- Dataset records:

=====

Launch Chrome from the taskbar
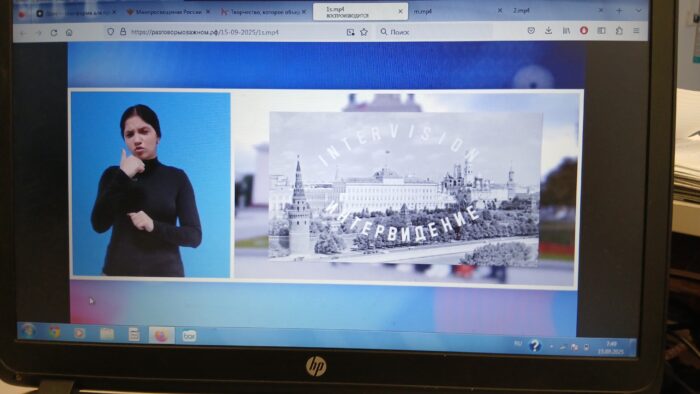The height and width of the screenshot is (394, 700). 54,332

=====

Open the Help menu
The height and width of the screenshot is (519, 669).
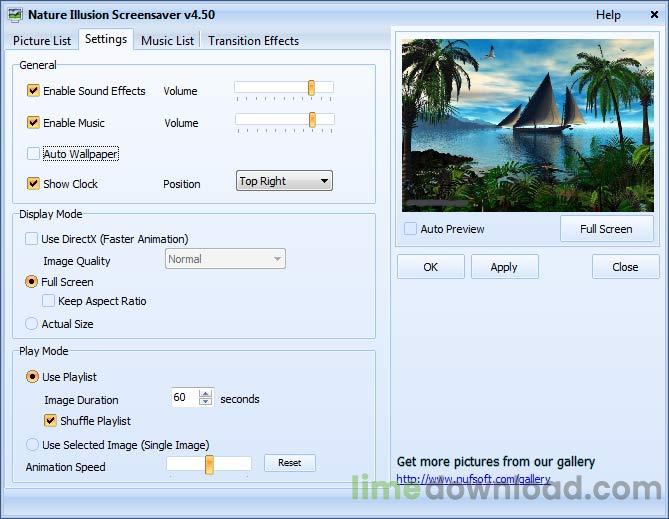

=====

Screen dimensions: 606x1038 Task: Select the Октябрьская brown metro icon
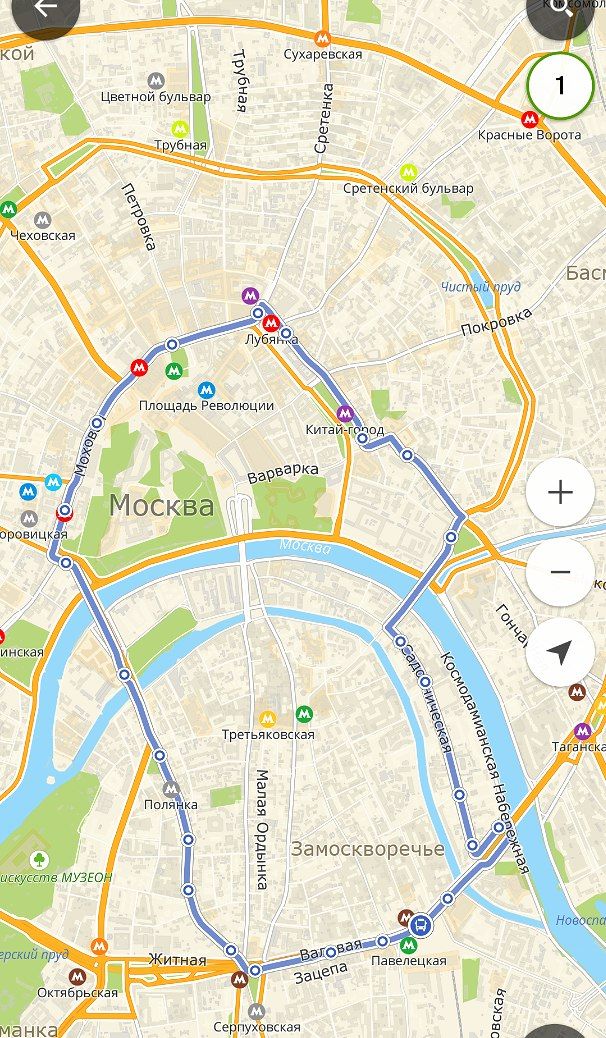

=====

Could you restate, word for word, the lines above from the one with "Open the Help menu" to the one with "The height and width of the screenshot is (519, 669).", both included?

Open the Help menu
The height and width of the screenshot is (519, 669).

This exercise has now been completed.